I will say the T7I & 77D are quite a substantial upgrade.  Each year Canon releases a newer Rebel body with is an incremental improvement over the prior year's body.  This year, however, they changed more than I've seen them change in quite a long time.  The sensor is new and significantly improved.  The focus system is new and basically is the first of the Rebels to get the focus system that works much more like the mid-range and high-end bodies.   

On a budget... the Rebel SL2 is probably one of the better bargains because it got the same sensor and capabilities as the T7i & 77D... but it doesn't have the same focus system.

And of course if you're not on a budget... there are loads more options.


----------



## sniper x (Jul 30, 2018)

Data listing >>

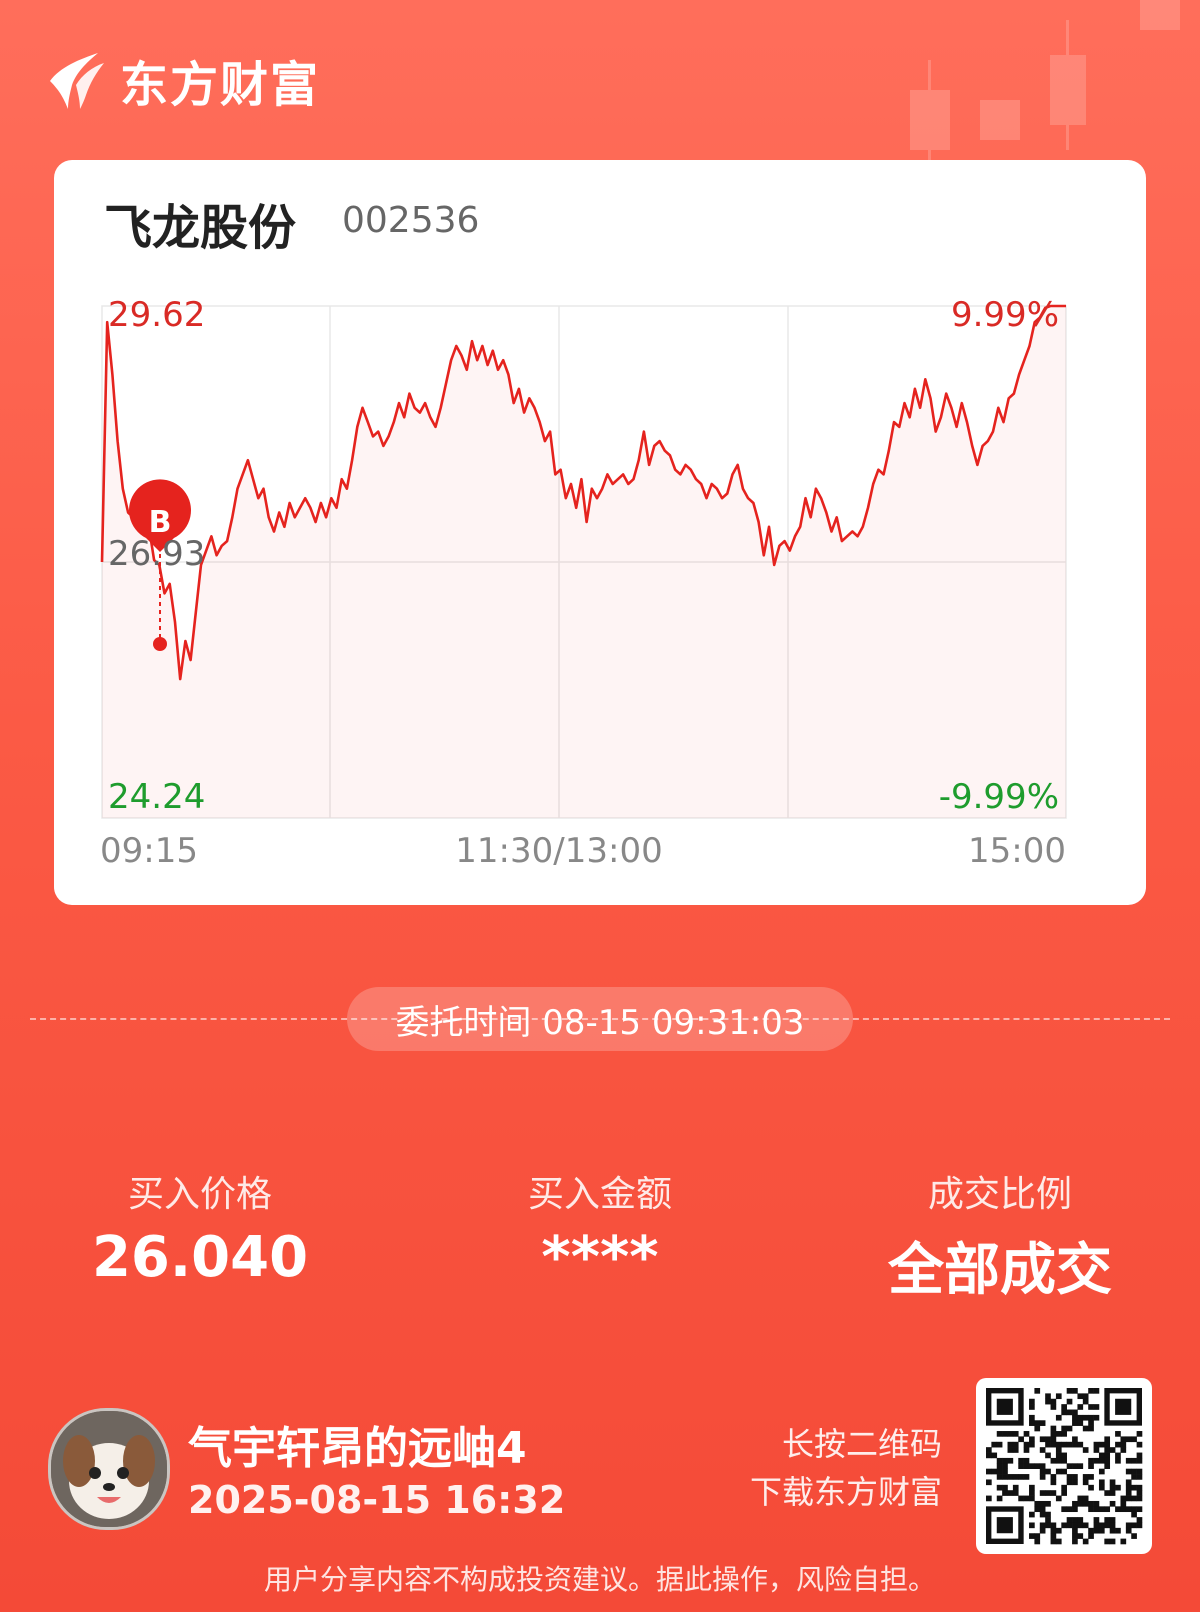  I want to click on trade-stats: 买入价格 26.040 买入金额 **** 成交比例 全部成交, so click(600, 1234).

* * *

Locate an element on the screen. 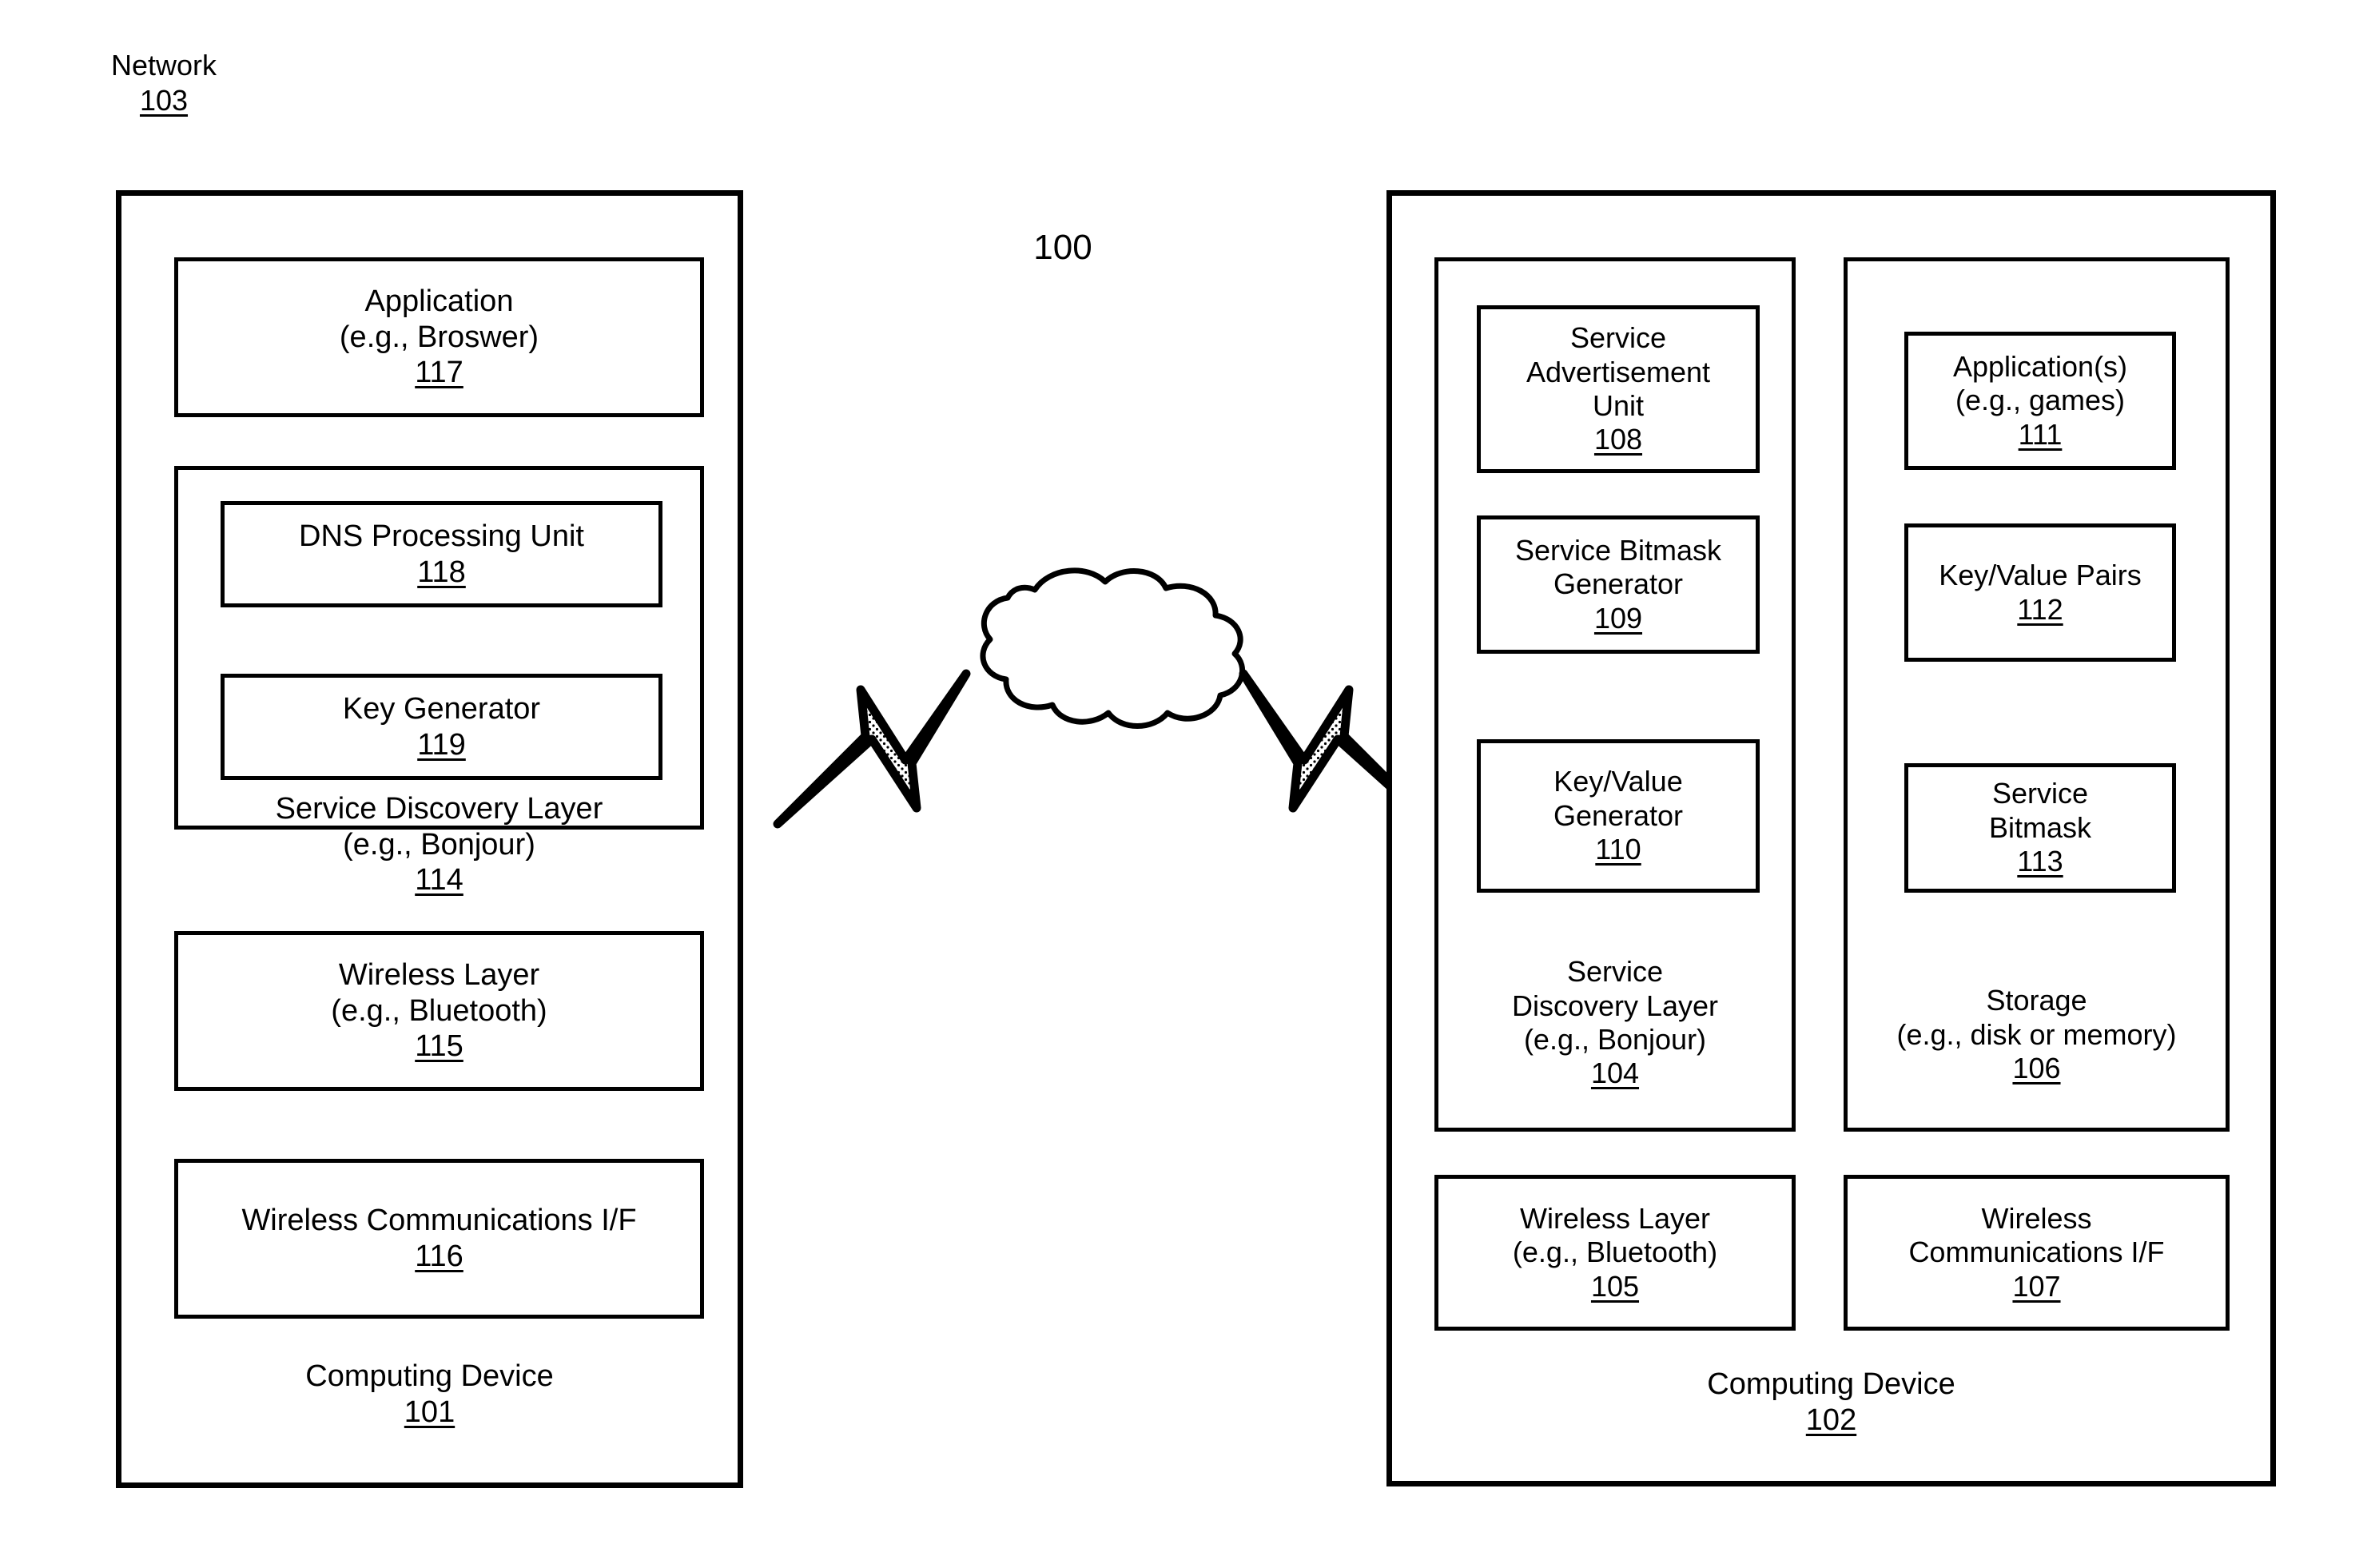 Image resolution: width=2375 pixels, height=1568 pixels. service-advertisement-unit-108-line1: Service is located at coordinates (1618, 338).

Task details >> Carry on the forum thread about Canon's Rebel bodies from the point where it stops.

Response to this exercise >>
Try this simple test. Look thru the menu, look to see if someone changed it to back button focus. I did this on my T1i and all my DSLR's and a lot of owners do.

here is how to set the T1i to BBF. but it is also a way to check to see if someone did it already thereby disallowing your shutter release from making the focus work. 

If you've got a EOS Rebel (T1i, T2i, T3i, T4i, T5i), the menu you're looking for is under the third wrench icon, under Custom Functions.

The function you'd like to change is:

C.FnIV: Operation/Others [9]
Shutter/AE Lock Button

Change the setting to 3: AE/AF, no AE lock.

Voila.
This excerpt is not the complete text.